CBR as it developed in the late seventies and early eighties was largely a response to the physical rehabilitation needs of many disabled people who by that time were not reached through so-called institution-based rehabilitation. CBR became an approach to make rehabilitation accessible to disabled people at the community level. CBR in those days developed from within a medical model perspective, implemented in the context of the health sector, and was concerned with coverage.
The role of disabled people in CBR is increasingly being seen as of vital importance for the success of CBR. In actual fact, participation of disabled people and self advocacy have become two of the principles of CBR as seen by the World Health Organization and associated organizations behind the new CBR thinking.
During this session, the participants discussed the following points:
• CBR resources available in the various countries to share with each other, in terms of information, training and material resources
• The role that APCD can play as a facilitating and coordinating agency for the collection and dissemination of these resources.
CBR is considered as the most significant innovation over the last quarter century for people with disabilities, especially for those in rural areas in developing countries. The positive benefits of CBR are documented in evaluation studies from different countries. The term “CBR” is now a strong brand in itself, recognised all over the world. It is arguably the only “brand” that has survived for such a long time in the development sector.
The key questions for discussion on this theme were:
• Why are partnerships needed between DPOs and CBR?
• What are the barriers to such partnerships?
• What strategies are needed to build more effective partnerships between DPOs and CBR?
The WHO CBR Matrix is a framework for inclusive development and all the six components (health, education, livelihood, social, empowerment and environment) are crucial in ensuring full participation and equality of persons with disabilities in a community where they reside. In the past, CBR tended to be limited in focus, with mainly individual focused “interventions”, such as medical, educational or vocational aspects.
APCD identified four barriers of a societal environment: firstly, the built environment such as buildings and transportation; secondly, an information communication barrier such as sign language, Braille and ICT accessibility; thirdly, regulations and laws excluding persons with disabilities from the community, organizations and government such as becoming a medical doctor, a professional, and sometimes getting a driver’s license; fourthly, people’s attitude such as attitudinal discrimination, which is the biggest barrier.
APCD has been promoting the “Environmental Model” which promotes an inclusive, barrier-free and rights-based society. However, some traditional rehabilitation has encouraged persons with disabilities to become like persons without disabilities in order to integrate into the community. So, rehabilitation workers might view persons with disabilities as the problem. On the other hand, the environmental model identifies the exclusive community system as the problem.

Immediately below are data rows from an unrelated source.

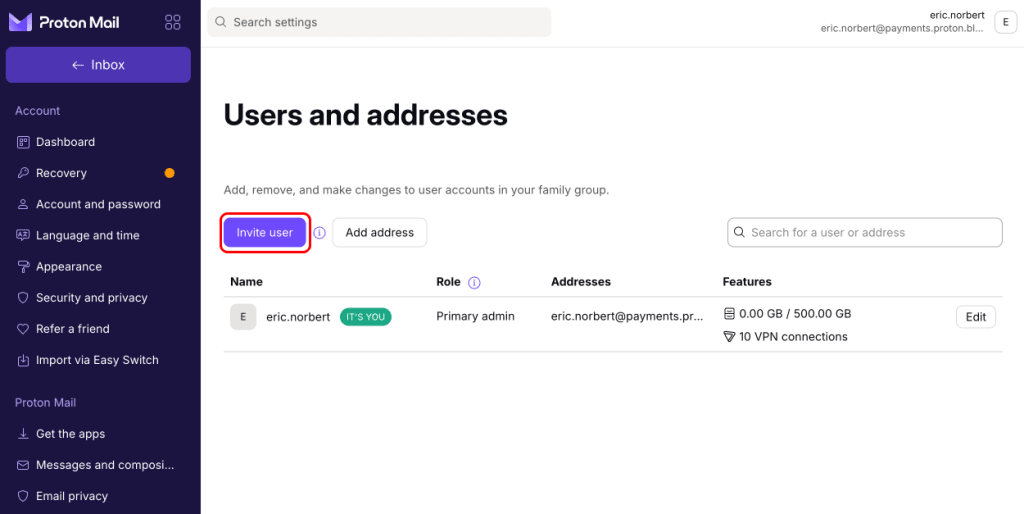Image resolution: width=1024 pixels, height=514 pixels.
Task: Click the Dashboard sidebar icon
Action: tap(23, 142)
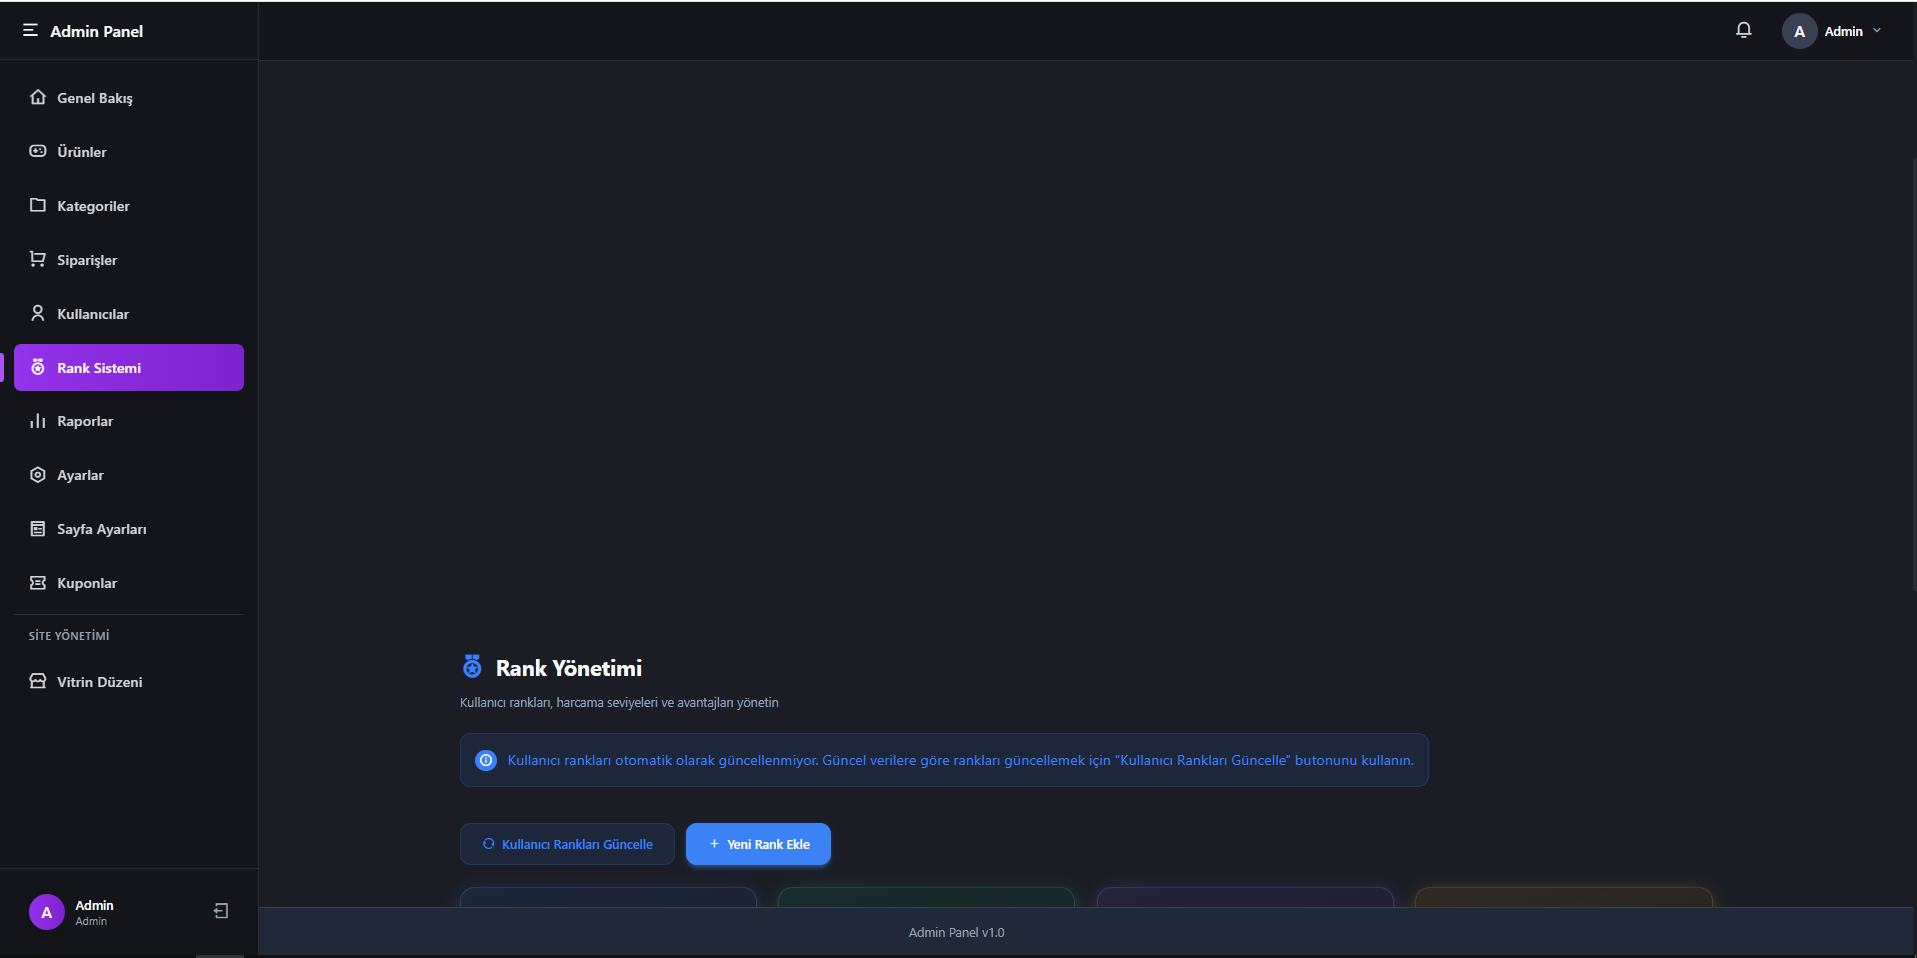Click the Ürünler gamepad icon
The image size is (1917, 958).
pyautogui.click(x=38, y=151)
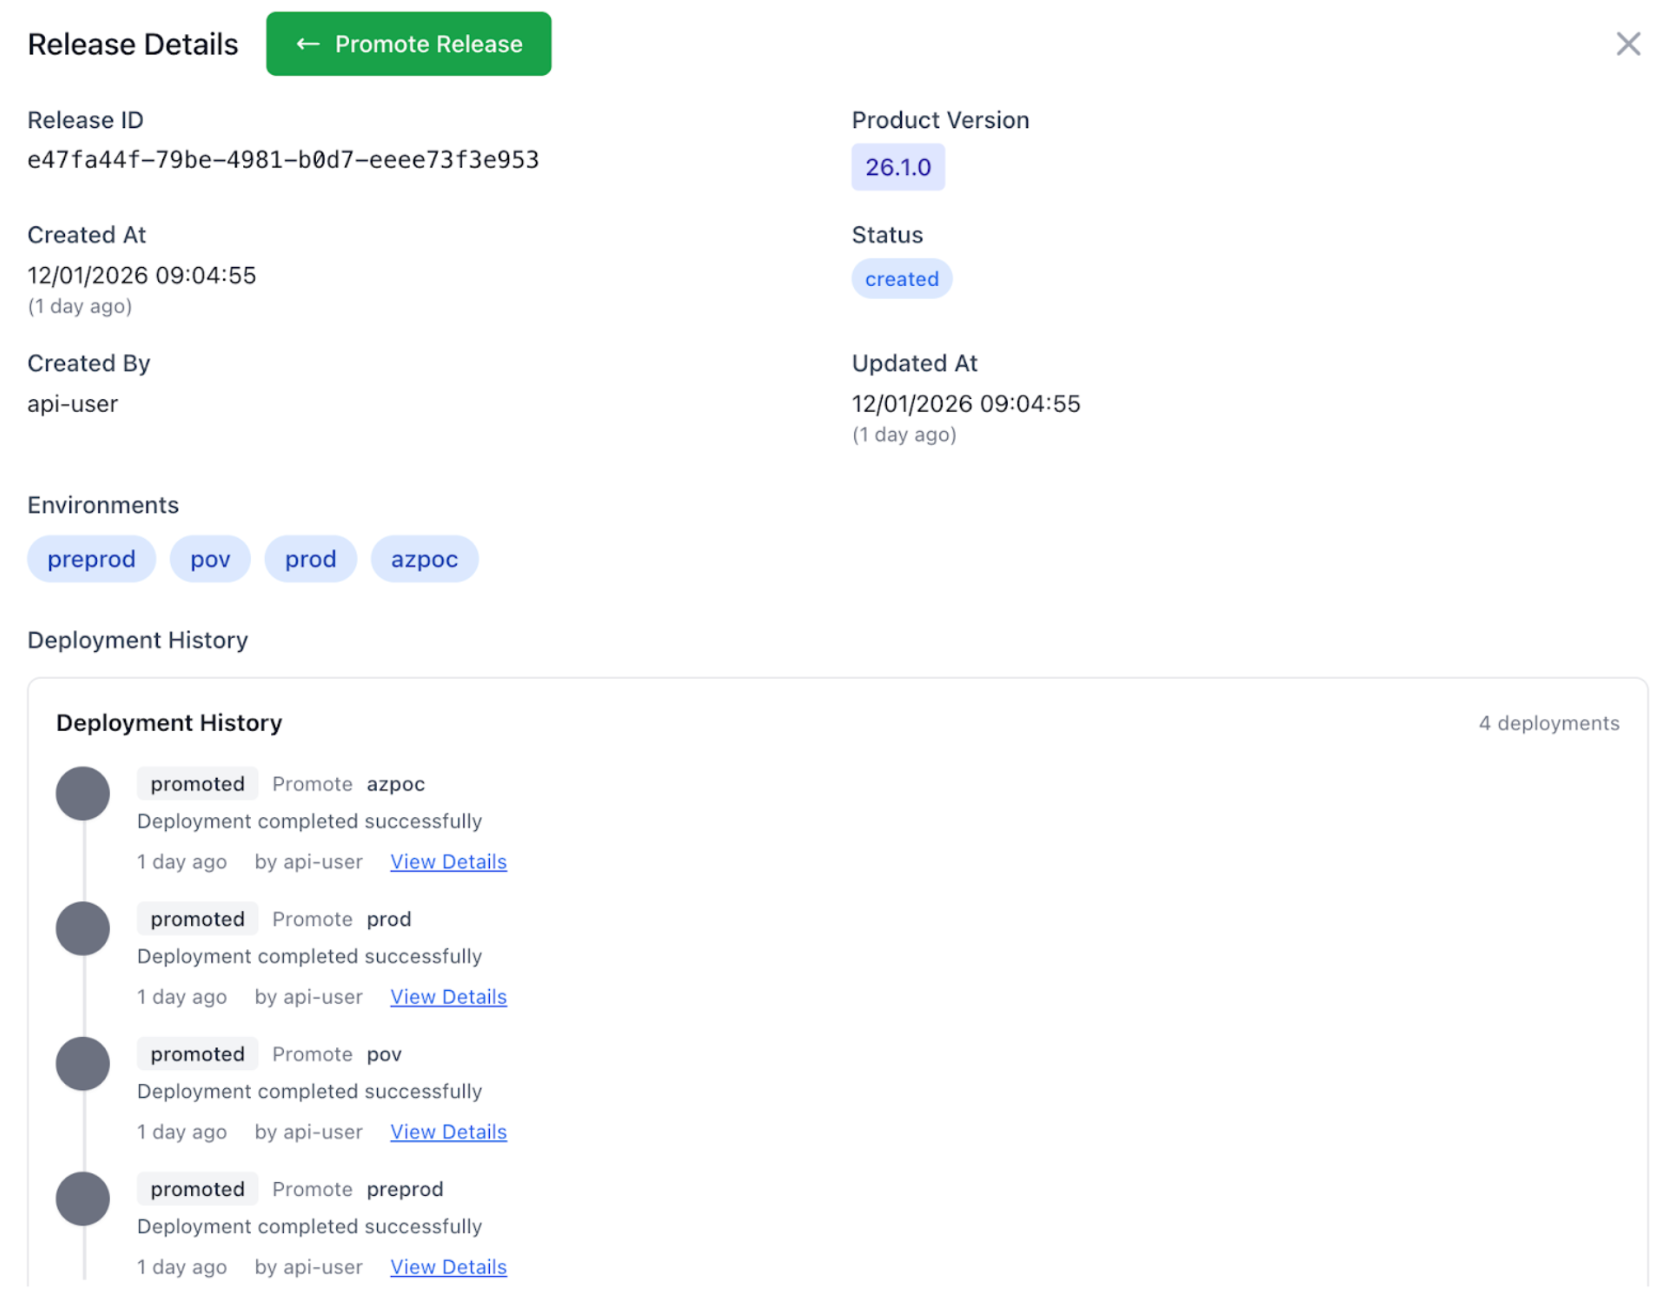Open View Details for preprod deployment
Screen dimensions: 1672x1306
(448, 1267)
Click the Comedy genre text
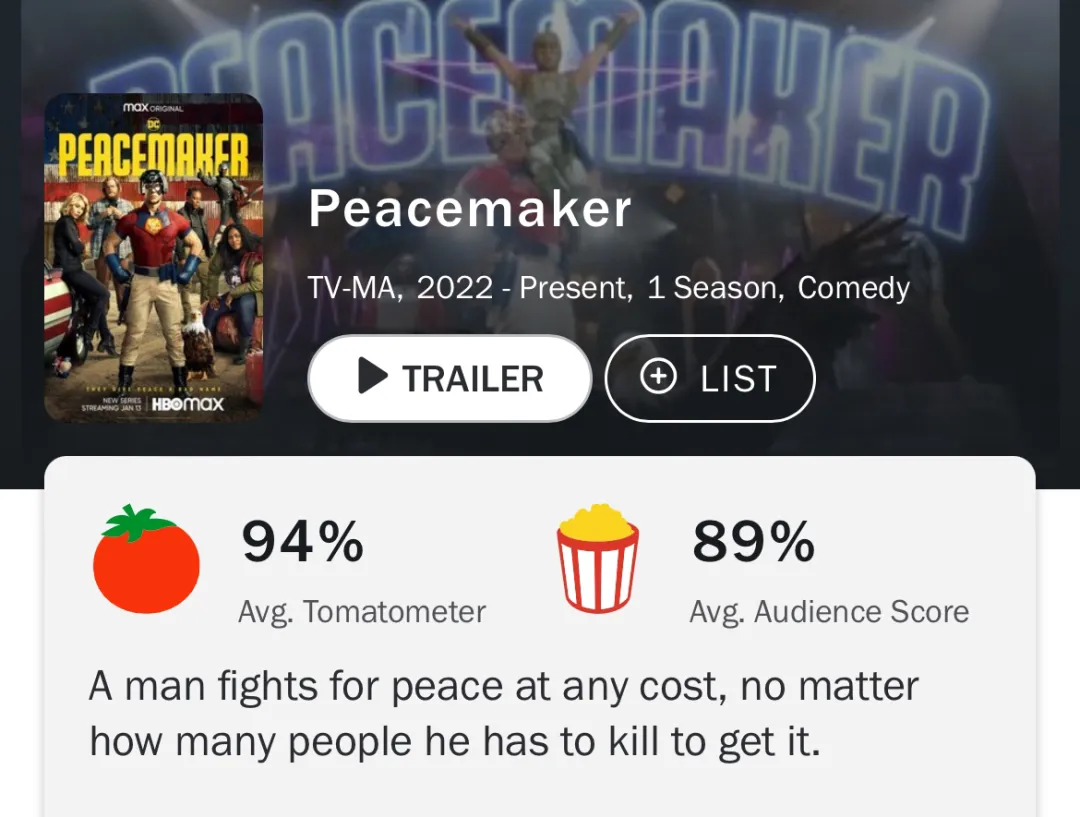 tap(853, 288)
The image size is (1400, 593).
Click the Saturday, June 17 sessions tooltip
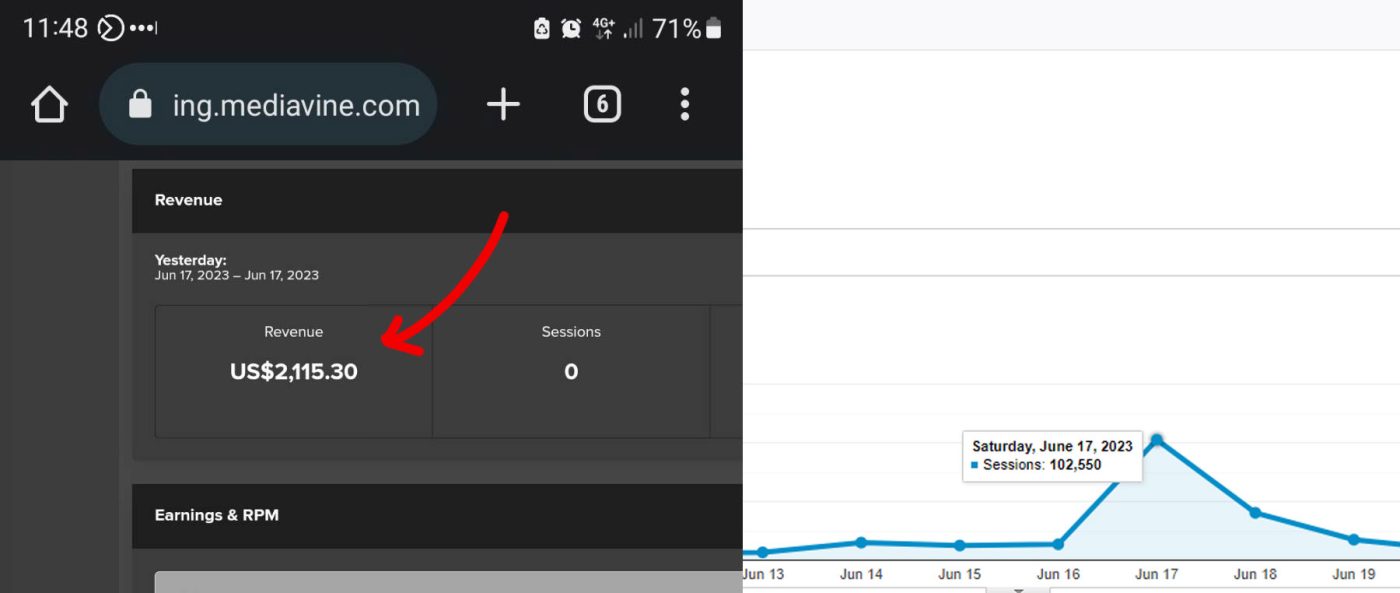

CBR identifies resources within its community for sustainability. Therefore, the core stakeholders of CBR implementation are basically community members with professional CBR workers who could be from outside the community. CBR workers and persons with disabilities from outside the community should not control the project but rather play supportive roles. Community people, particularly persons with disabilities, ought to have ownership of the CBR program since it is persons with disabilities who know the real needs in their communities.